[The task]
Pick out every line below that contains the word "Circle" and copy each one in full. Uppercase and lowercase letters count as different.

[Provided records]
>> Begin
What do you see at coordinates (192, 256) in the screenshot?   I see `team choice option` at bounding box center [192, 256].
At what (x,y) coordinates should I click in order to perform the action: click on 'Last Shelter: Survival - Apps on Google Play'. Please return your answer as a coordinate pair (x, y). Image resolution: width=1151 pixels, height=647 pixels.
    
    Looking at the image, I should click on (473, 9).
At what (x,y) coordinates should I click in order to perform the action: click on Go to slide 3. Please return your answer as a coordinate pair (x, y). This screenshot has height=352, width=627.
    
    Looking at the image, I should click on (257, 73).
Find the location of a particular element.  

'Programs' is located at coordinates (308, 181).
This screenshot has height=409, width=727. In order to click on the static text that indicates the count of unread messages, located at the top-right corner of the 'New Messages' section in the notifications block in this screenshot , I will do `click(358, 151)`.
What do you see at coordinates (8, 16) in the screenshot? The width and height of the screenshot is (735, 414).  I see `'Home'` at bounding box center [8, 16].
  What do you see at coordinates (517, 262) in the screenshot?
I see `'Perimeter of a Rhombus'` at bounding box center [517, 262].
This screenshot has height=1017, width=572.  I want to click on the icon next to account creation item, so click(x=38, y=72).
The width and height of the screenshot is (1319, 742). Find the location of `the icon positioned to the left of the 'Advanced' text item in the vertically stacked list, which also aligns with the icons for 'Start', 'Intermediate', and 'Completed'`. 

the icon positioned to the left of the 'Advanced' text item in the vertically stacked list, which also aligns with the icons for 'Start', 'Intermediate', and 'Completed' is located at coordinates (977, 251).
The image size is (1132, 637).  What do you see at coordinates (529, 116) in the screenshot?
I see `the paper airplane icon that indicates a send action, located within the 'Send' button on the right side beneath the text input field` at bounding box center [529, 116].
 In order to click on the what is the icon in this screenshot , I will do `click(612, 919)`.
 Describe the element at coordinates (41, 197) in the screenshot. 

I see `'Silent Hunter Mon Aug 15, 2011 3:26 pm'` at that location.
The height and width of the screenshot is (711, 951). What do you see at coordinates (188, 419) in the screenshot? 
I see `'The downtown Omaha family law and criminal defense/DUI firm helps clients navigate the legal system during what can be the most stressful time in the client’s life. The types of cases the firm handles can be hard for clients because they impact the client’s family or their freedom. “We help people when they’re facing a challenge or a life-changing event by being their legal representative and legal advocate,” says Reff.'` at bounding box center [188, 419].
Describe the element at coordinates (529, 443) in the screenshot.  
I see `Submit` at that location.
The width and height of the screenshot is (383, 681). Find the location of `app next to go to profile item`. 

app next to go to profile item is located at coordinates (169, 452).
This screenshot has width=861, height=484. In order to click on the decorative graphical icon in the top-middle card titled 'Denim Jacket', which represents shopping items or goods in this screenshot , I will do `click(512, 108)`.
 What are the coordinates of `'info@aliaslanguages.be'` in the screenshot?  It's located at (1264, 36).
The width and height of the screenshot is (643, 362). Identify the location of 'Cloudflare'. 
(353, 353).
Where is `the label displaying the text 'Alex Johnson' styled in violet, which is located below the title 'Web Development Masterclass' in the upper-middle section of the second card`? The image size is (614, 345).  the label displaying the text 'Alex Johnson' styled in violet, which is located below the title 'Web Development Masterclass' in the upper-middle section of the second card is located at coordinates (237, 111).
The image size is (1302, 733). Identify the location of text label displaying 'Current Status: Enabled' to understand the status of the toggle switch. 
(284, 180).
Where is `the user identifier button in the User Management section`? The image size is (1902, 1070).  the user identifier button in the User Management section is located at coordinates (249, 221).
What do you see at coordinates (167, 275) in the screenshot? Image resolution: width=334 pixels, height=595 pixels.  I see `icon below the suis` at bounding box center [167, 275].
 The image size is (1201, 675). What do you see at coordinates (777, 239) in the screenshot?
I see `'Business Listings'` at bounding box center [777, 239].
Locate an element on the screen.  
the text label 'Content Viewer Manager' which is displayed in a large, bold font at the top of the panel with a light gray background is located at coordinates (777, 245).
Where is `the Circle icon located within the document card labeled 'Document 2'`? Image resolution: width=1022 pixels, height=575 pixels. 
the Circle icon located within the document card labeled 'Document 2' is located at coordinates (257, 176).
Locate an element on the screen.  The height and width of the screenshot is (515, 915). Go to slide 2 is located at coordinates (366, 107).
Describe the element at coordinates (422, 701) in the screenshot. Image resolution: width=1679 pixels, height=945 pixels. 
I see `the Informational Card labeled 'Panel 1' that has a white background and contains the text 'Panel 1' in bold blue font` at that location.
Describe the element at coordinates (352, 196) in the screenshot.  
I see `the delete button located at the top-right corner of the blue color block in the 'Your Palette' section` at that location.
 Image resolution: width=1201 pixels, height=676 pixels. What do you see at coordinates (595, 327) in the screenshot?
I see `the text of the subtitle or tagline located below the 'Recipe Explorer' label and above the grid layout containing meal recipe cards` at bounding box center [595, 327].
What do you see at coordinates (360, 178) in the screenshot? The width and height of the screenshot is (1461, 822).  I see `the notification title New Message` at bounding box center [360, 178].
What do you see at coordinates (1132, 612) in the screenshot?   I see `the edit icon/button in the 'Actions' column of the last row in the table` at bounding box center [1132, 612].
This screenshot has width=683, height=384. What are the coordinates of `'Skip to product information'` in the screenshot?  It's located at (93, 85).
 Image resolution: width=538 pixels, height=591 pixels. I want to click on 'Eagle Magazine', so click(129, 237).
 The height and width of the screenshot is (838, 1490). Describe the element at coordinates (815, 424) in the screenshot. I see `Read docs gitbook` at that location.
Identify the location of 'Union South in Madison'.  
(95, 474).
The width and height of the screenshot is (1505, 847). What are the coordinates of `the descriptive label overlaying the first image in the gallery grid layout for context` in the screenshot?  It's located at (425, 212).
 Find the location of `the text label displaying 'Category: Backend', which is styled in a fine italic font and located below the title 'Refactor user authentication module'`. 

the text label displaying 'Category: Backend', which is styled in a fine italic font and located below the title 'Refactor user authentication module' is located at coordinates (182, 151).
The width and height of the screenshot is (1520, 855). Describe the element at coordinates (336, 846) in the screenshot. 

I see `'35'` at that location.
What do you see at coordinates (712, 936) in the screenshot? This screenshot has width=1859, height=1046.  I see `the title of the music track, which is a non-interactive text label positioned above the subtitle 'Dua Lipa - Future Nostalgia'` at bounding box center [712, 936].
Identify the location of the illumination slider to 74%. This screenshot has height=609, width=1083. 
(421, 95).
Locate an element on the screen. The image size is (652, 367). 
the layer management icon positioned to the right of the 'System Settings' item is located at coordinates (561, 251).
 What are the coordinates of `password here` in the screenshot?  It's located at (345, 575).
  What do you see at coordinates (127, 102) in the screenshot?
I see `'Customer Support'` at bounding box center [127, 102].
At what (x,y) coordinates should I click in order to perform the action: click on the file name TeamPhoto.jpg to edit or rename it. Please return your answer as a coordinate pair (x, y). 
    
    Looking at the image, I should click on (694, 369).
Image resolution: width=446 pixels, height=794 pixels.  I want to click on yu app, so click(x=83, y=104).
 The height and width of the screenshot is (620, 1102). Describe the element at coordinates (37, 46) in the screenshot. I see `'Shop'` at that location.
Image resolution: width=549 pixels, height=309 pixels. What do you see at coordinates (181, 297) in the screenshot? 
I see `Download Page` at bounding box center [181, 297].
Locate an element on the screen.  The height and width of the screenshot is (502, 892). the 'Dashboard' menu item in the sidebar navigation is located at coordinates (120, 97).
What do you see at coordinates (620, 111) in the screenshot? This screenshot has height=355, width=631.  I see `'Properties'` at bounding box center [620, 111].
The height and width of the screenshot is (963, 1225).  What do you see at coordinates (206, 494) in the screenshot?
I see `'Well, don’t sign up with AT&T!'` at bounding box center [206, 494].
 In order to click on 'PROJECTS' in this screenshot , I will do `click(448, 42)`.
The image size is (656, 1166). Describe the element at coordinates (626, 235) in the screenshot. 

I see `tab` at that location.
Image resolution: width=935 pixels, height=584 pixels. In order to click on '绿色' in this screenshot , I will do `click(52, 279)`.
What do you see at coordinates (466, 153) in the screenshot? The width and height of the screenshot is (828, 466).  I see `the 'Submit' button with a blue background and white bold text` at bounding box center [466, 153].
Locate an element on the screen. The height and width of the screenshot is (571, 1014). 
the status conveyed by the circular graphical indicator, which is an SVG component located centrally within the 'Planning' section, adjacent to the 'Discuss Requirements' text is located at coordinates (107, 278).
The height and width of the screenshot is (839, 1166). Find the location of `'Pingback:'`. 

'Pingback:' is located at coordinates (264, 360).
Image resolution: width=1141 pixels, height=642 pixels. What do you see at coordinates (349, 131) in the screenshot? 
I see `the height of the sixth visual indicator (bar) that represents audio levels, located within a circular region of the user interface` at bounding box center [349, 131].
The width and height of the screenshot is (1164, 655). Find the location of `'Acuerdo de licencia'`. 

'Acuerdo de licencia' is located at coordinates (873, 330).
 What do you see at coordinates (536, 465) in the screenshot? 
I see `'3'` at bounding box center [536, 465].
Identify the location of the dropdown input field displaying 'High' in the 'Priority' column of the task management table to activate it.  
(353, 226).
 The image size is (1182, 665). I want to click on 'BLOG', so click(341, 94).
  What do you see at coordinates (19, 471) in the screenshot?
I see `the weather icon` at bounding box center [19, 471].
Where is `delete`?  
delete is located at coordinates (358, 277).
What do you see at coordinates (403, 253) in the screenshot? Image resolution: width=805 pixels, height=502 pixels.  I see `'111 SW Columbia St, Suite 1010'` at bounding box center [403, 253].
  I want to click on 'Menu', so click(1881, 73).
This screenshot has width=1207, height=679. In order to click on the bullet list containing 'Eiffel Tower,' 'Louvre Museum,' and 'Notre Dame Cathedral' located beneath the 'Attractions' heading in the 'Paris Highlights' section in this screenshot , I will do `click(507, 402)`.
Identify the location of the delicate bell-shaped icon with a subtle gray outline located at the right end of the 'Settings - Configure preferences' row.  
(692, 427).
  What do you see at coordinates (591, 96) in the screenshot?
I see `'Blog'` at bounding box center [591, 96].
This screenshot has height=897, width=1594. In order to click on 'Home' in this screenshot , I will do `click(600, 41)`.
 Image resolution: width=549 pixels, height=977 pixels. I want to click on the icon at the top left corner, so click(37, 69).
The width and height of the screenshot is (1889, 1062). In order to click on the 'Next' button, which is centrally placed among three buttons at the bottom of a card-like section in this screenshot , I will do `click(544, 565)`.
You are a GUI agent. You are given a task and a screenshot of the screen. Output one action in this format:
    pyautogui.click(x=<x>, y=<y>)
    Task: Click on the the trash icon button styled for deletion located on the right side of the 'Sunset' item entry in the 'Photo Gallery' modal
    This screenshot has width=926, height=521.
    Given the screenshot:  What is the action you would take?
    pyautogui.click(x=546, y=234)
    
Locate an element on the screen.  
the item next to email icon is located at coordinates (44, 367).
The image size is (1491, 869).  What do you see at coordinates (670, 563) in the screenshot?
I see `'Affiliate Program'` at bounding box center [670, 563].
>> End
[Answer for this exercise]
Where is `the Circle icon located within the document card labeled 'Document 2'`? Image resolution: width=1022 pixels, height=575 pixels. 
the Circle icon located within the document card labeled 'Document 2' is located at coordinates (257, 176).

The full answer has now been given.